Exercise brief:
Return, word for word, every line starting at the line with "You are a computer-use" and ending at the final line of the entries; skip the pictures.

Top of Supplied data

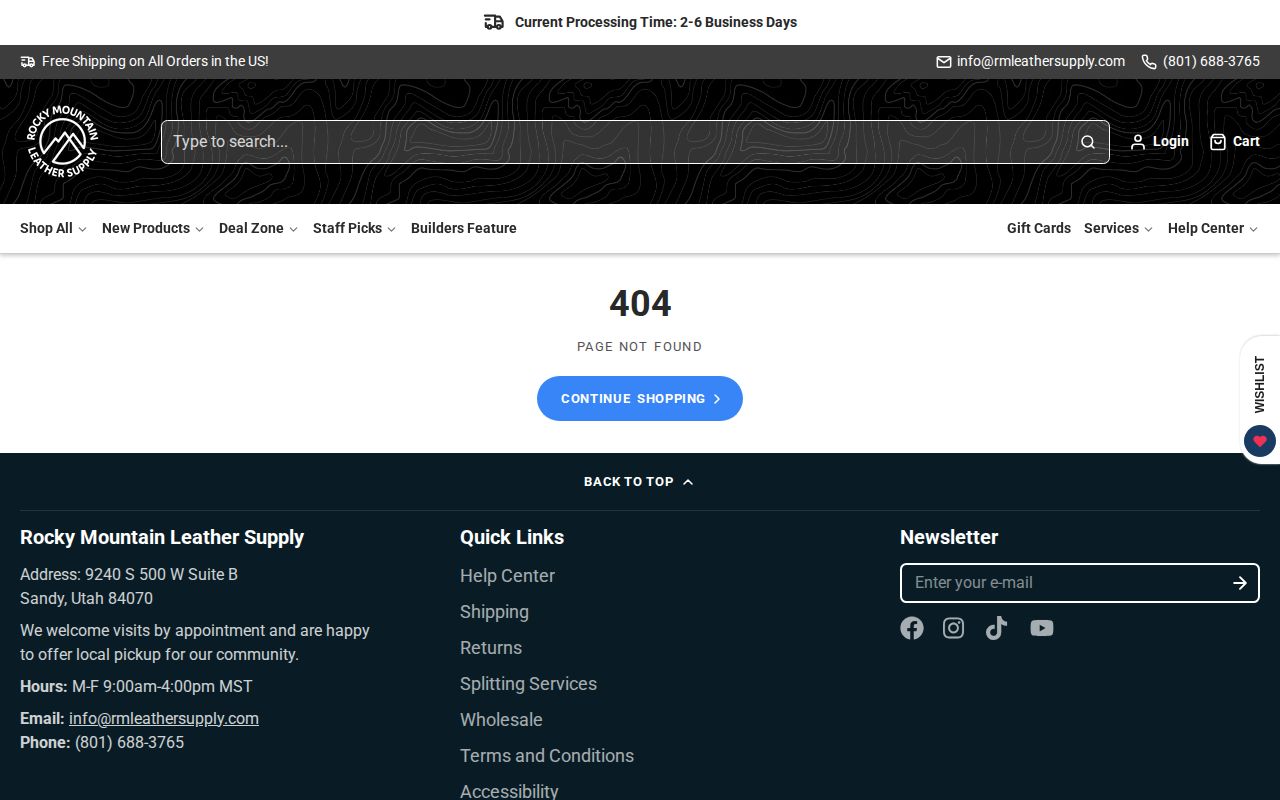1280x800 pixels.
Task: Click the Rocky Mountain Leather Supply logo
Action: coord(62,141)
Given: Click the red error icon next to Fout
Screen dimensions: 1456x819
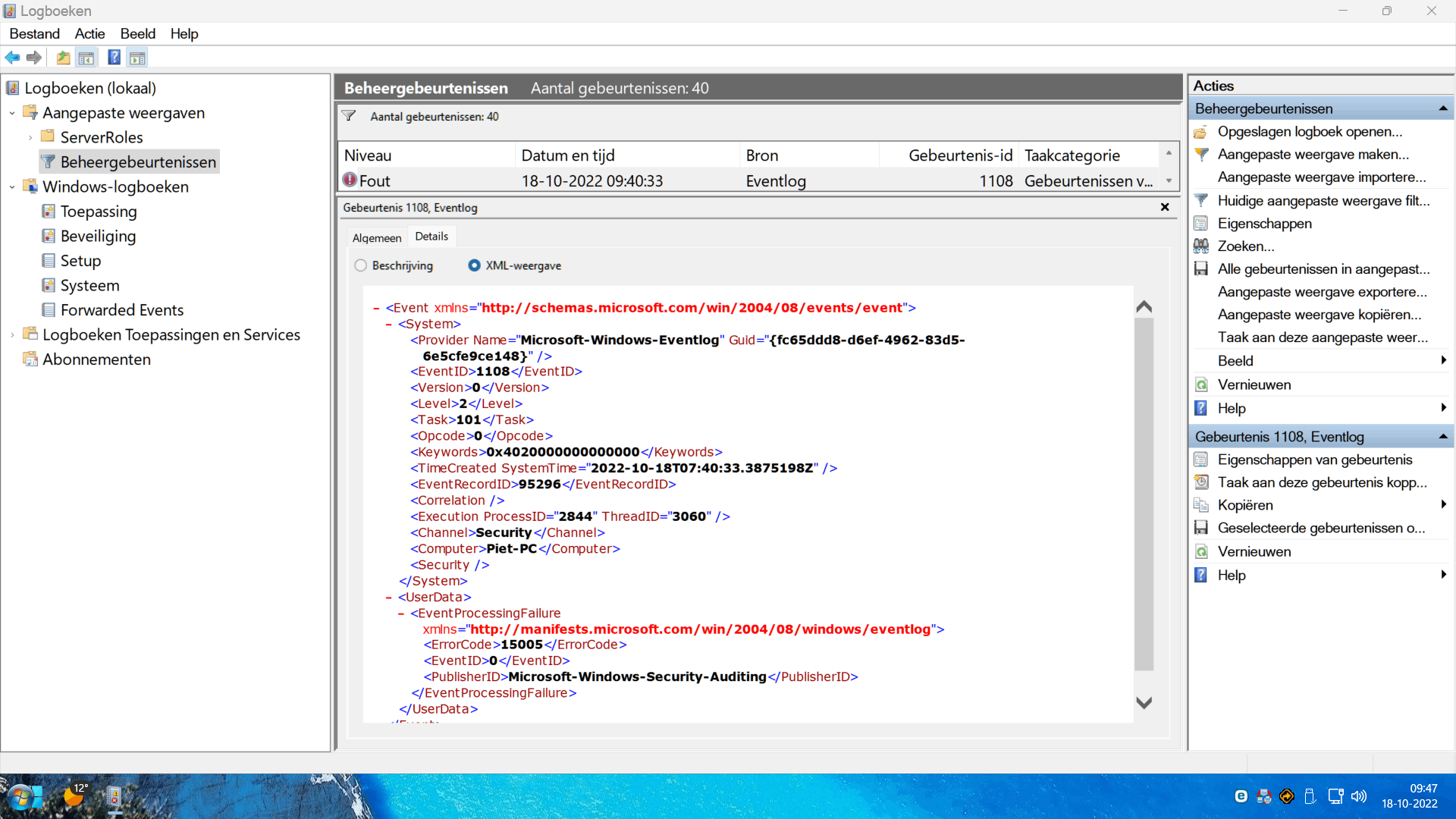Looking at the screenshot, I should (x=350, y=180).
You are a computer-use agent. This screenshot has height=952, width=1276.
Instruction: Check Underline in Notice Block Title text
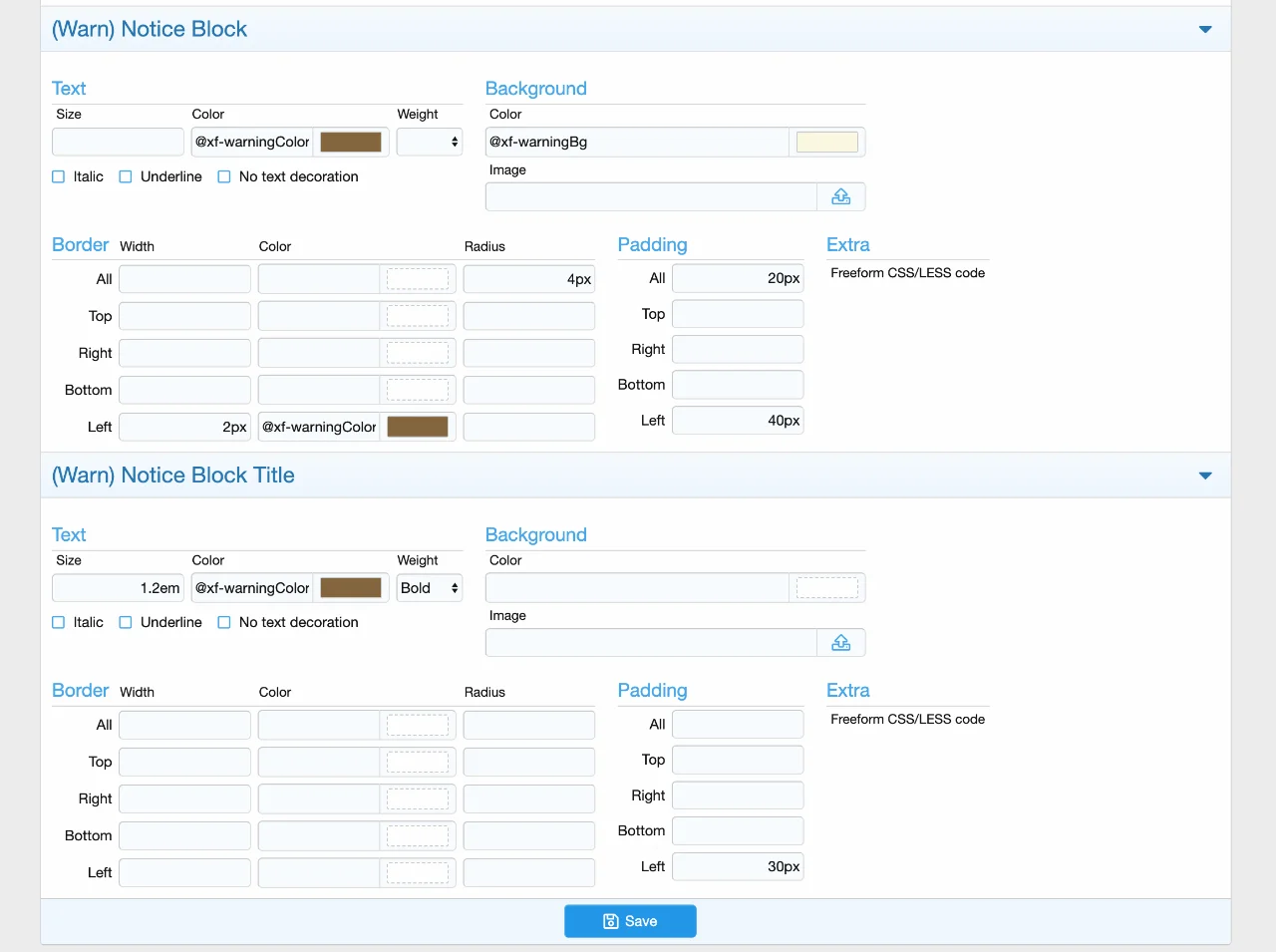pos(126,623)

Bottom of Supplied data

Expected answer:
You are a computer-use agent. This screenshot has height=952, width=1276.
Instruction: Check Underline in Notice Block Title text
pos(126,623)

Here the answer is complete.